In the current research, we successfully established a highly effective method for micro-propagation of Grammatophyllum speciosum Blume using the Temporary Immersion Bioreactor (TIB) system. This research is the first to report the successful application of TIB technology for cultivating this plant. We identified an optimal growth medium that supports both shoot and root induction, leading to significantly enhanced production under controlled, sterile conditions. Furthermore, our findings demonstrate that NaCl stress stimulates G. speciosum to produce a greater amount of phenolic compounds, directly enhancing its antioxidant capacity. The extracted compounds demonstrated promising antibacterial activity against the bacteria that cause acne. This is a significant finding, given that G. speciosum extract is already used in traditional Thai treatments.

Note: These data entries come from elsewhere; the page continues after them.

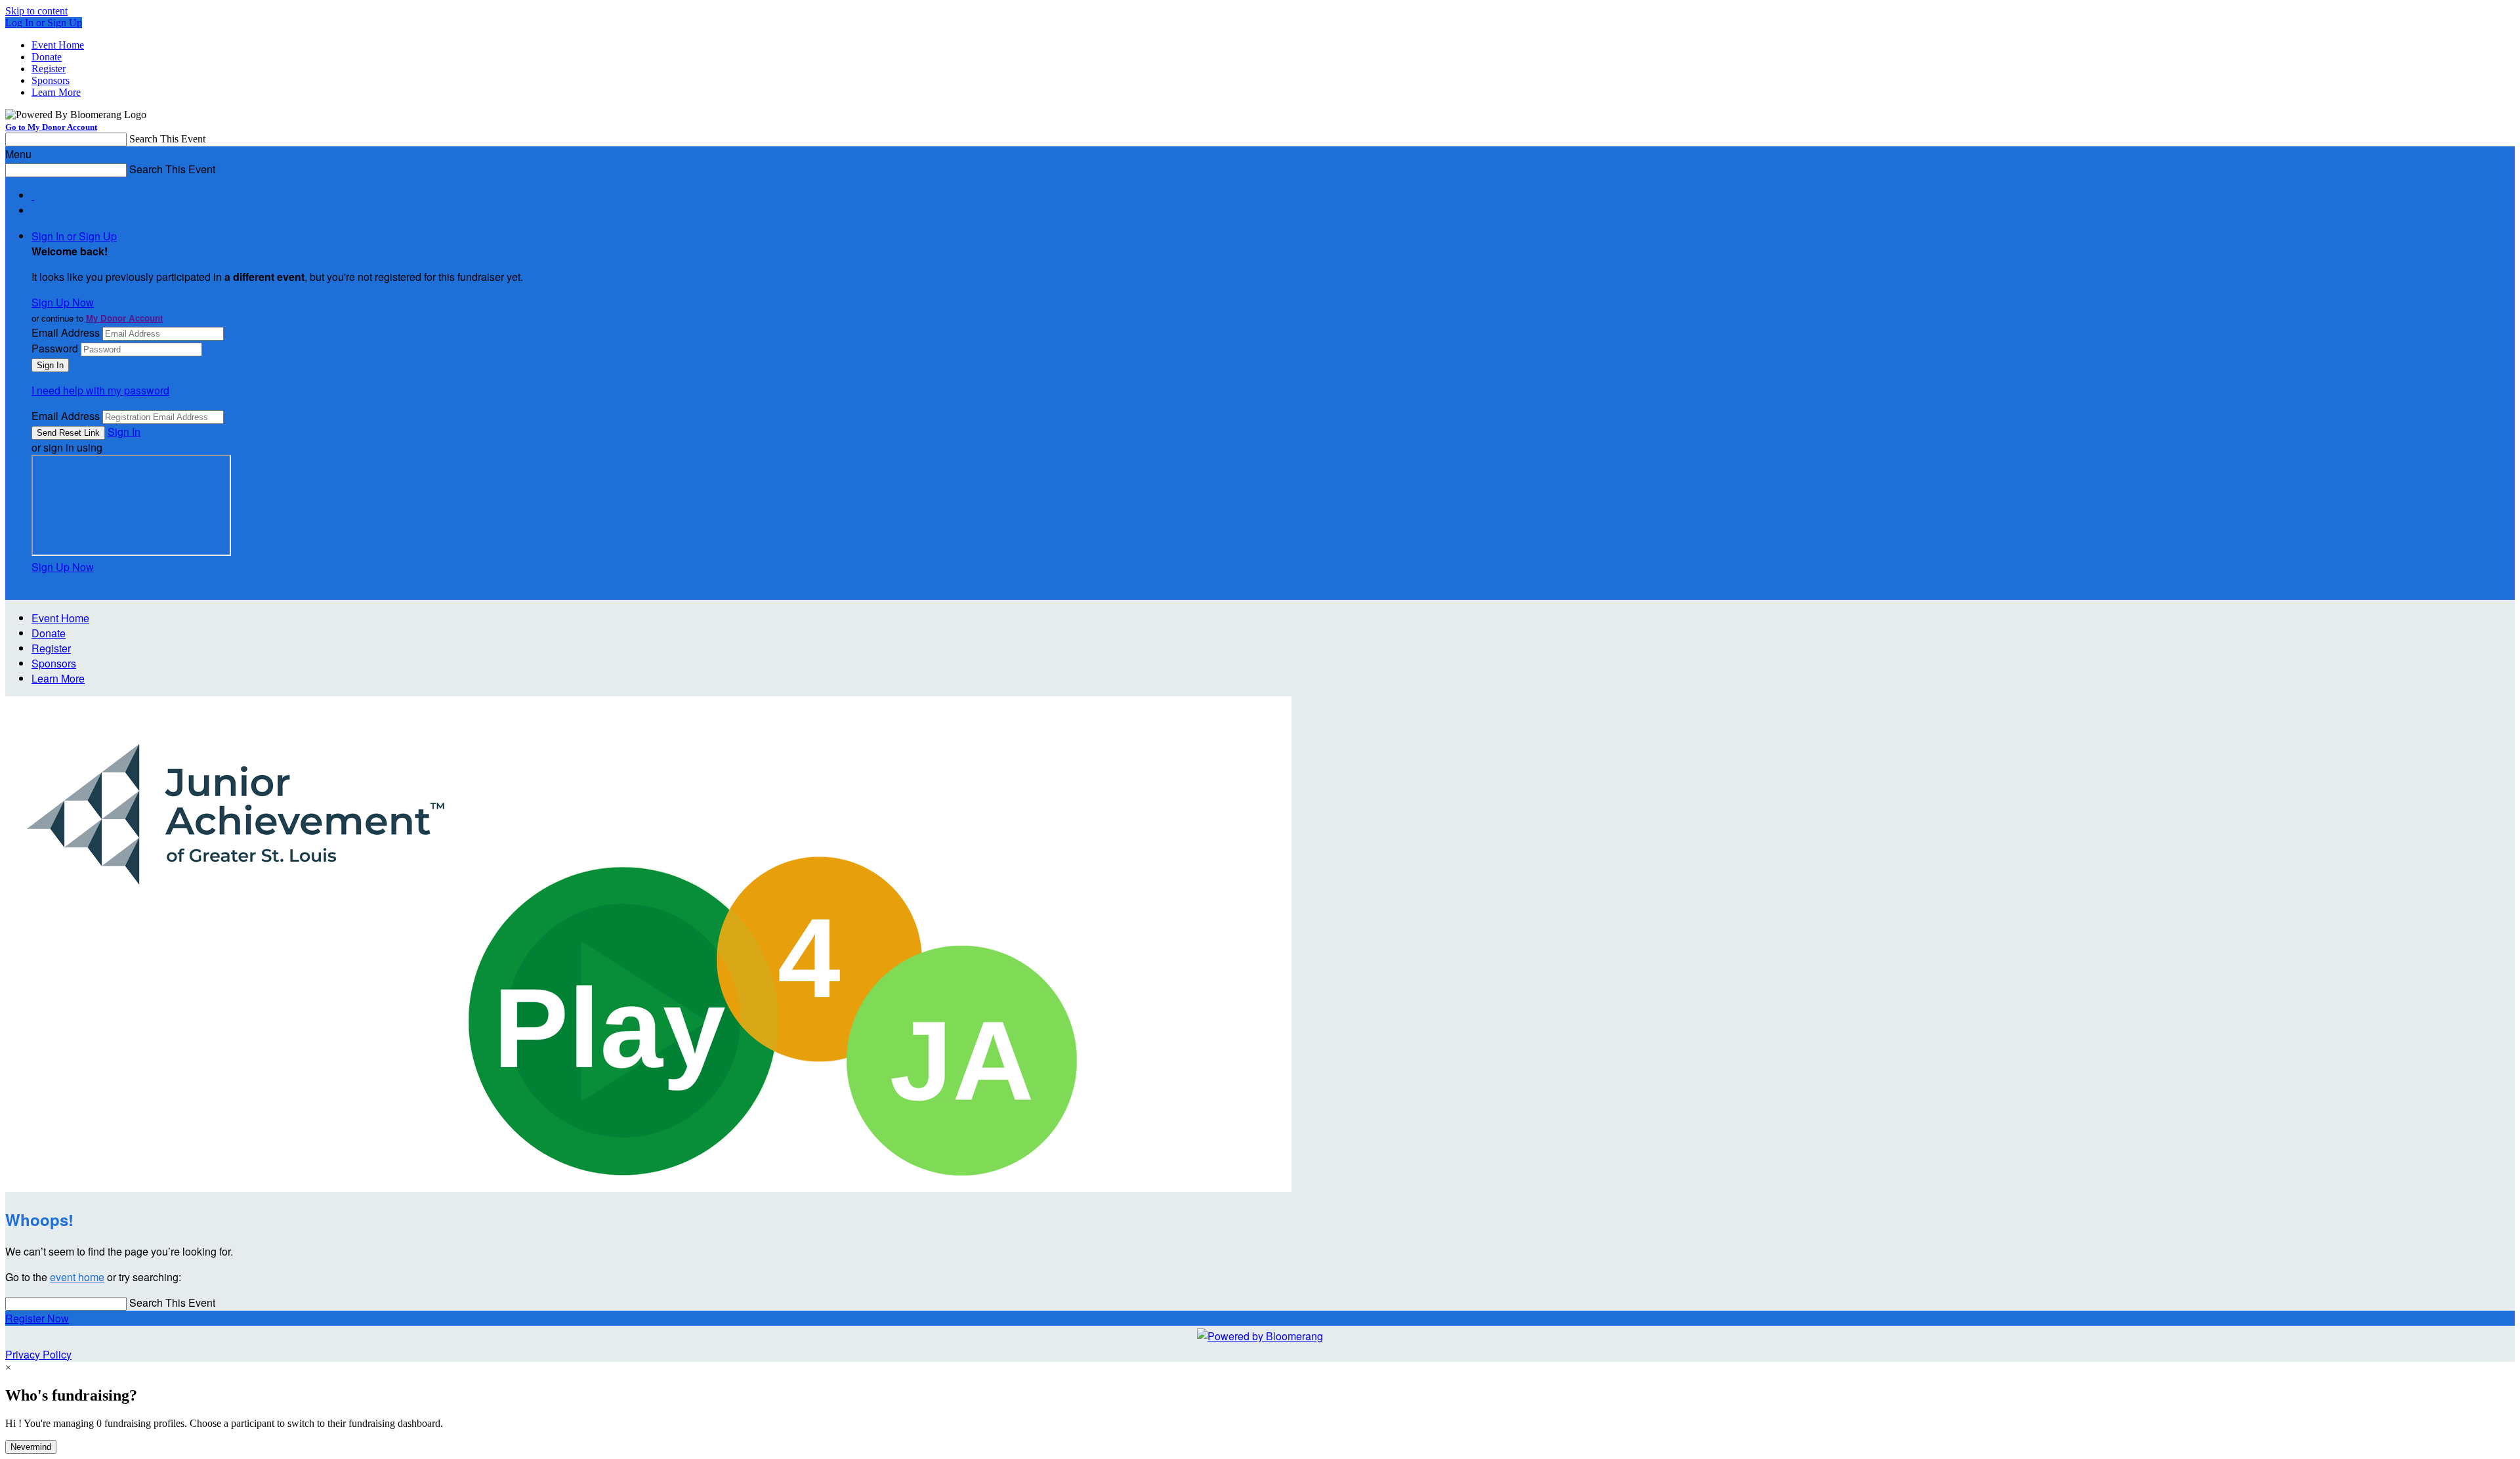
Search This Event (167, 138)
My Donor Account (124, 318)
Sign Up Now (63, 302)
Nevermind (30, 1447)
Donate (47, 56)
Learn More (56, 92)
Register (49, 68)
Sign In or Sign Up (74, 235)
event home (77, 1276)
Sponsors (51, 80)
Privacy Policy (38, 1354)
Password (55, 348)
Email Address (66, 332)
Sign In (124, 431)
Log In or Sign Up (43, 22)
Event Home (58, 45)
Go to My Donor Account (51, 127)
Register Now (37, 1318)
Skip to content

This TIB technology provides a strategic advantage for the sustainable and efficient production of high-quality secondary metabolites. The next phase of our research will focus on a deeper evaluation of the biological activities of the G. speciosum extracts, specifically their antibacterial properties. Our ultimate vision is to see these findings lead to the development of new, medically viable products, promoting the use of Thai medicinal herbs in the global pharmaceutical industry. This TIB process offers a promising avenue for largescale production, unlocking the full potential of G. speciosum for pharmaceutical and cosmetic applications.